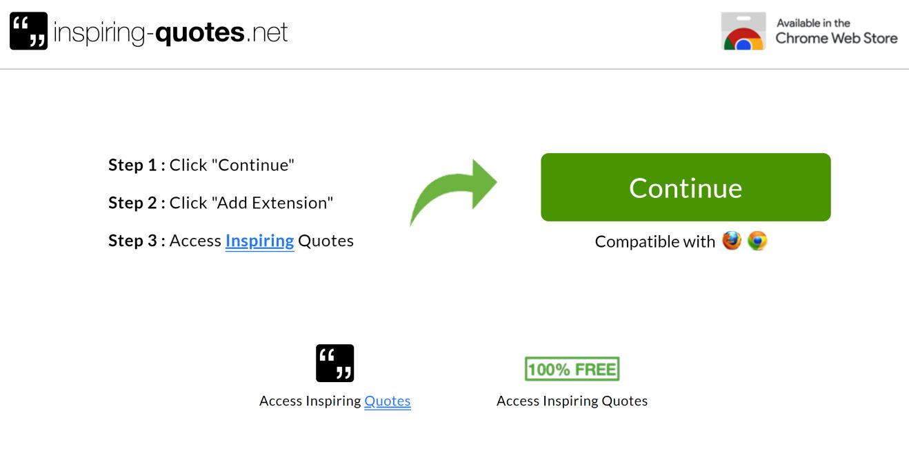This screenshot has height=460, width=909.
Task: Click "Access Inspiring" text beside Quotes link
Action: (x=310, y=401)
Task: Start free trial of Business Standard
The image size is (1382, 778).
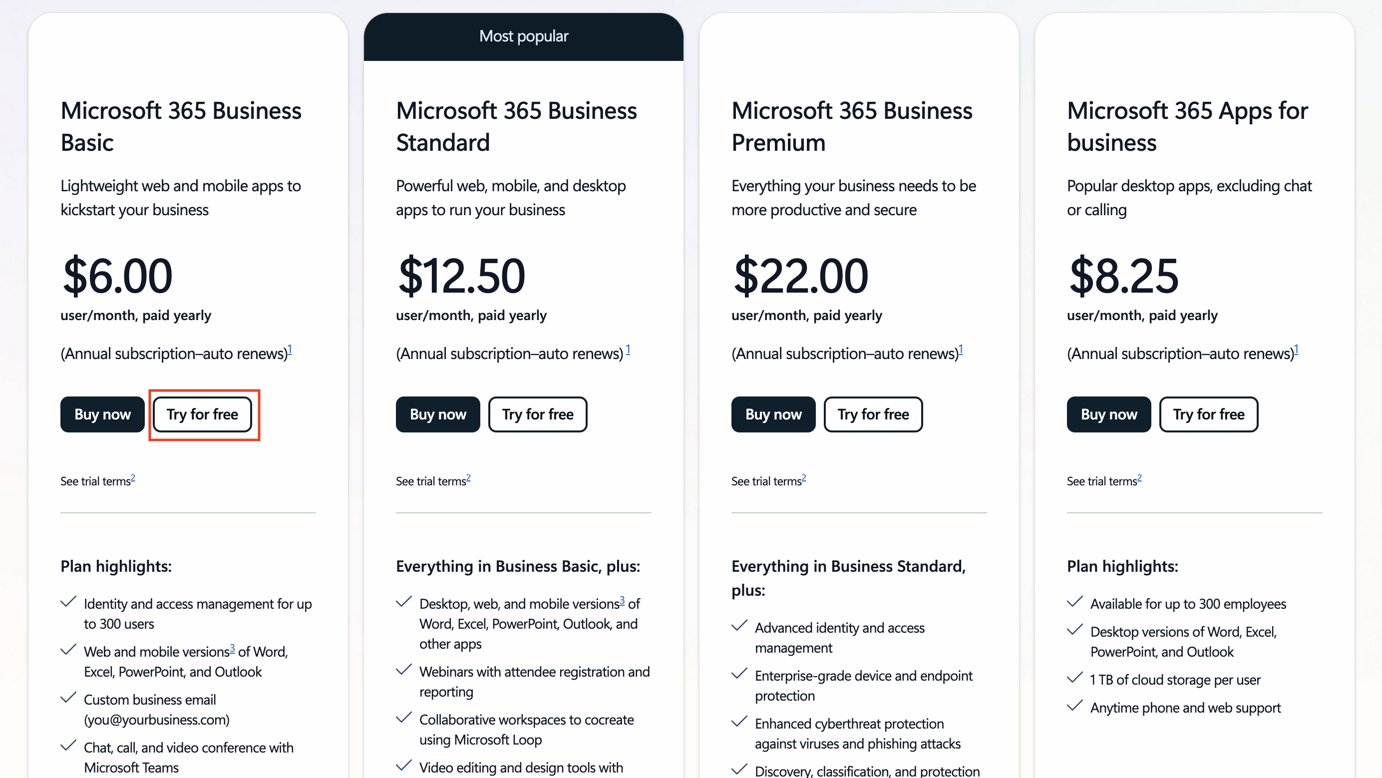Action: (x=538, y=414)
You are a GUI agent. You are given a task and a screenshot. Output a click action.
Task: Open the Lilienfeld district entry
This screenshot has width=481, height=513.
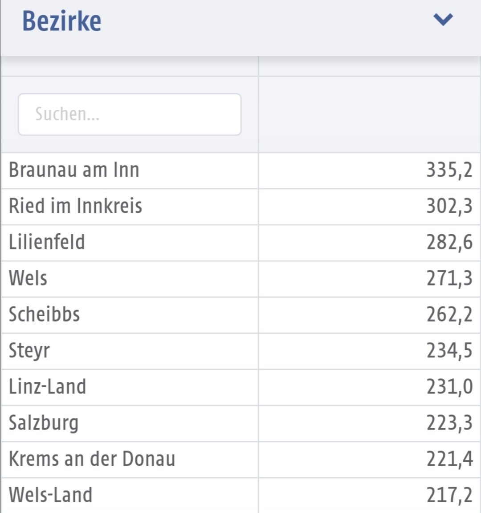[241, 243]
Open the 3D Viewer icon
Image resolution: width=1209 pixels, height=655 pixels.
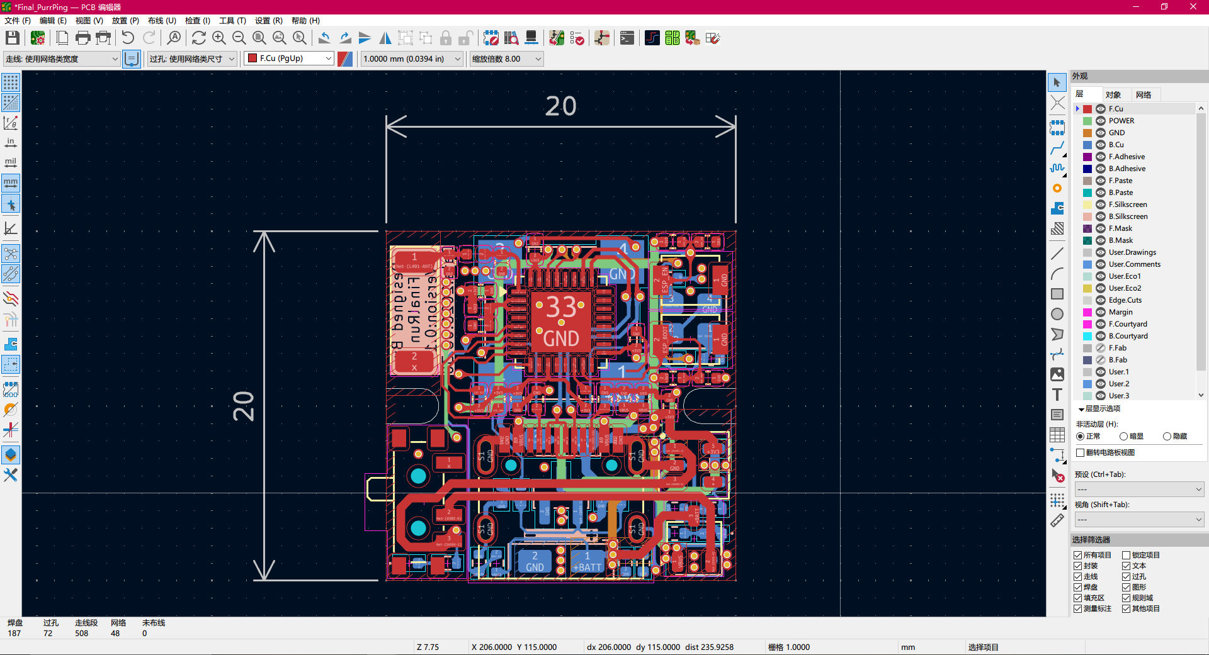[531, 38]
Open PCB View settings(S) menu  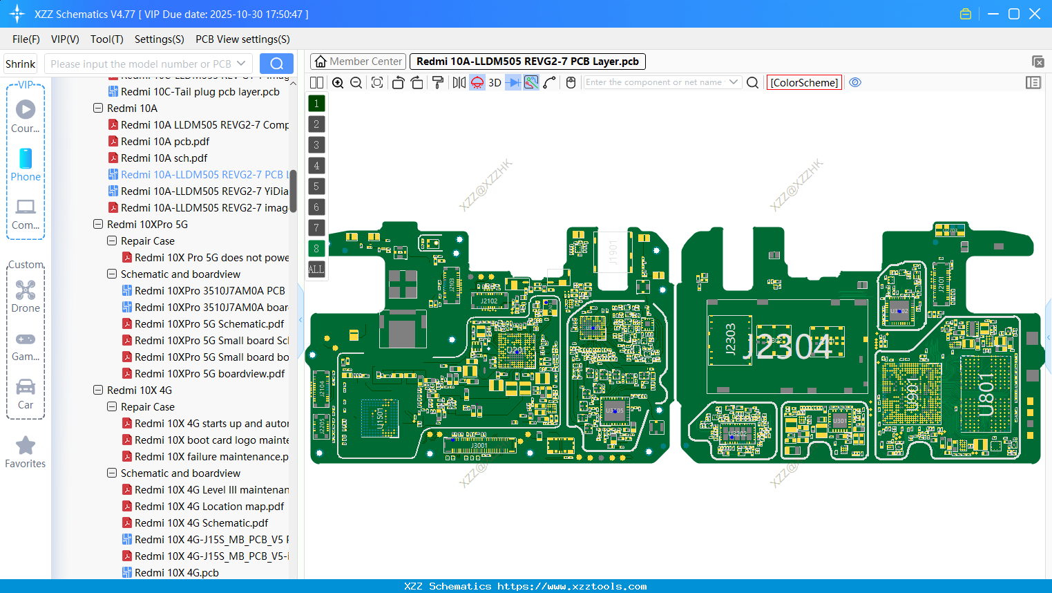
====================
**Problem:**
All lines from the one containing "Task: Start free trial of Business Standard" to the last line of the records above, both included, need to be repeated word for word; omit the pictures.

**Answer to this exercise:**
Task: Start free trial of Business Standard
The image size is (1382, 778).
Action: (x=538, y=414)
You are a GUI agent. You are given a task and a screenshot. Output a click action.
Task: Open the Lilienfeld district entry
This screenshot has width=481, height=513.
[241, 243]
Open the 3D Viewer icon
Image resolution: width=1209 pixels, height=655 pixels.
[531, 38]
Open PCB View settings(S) menu  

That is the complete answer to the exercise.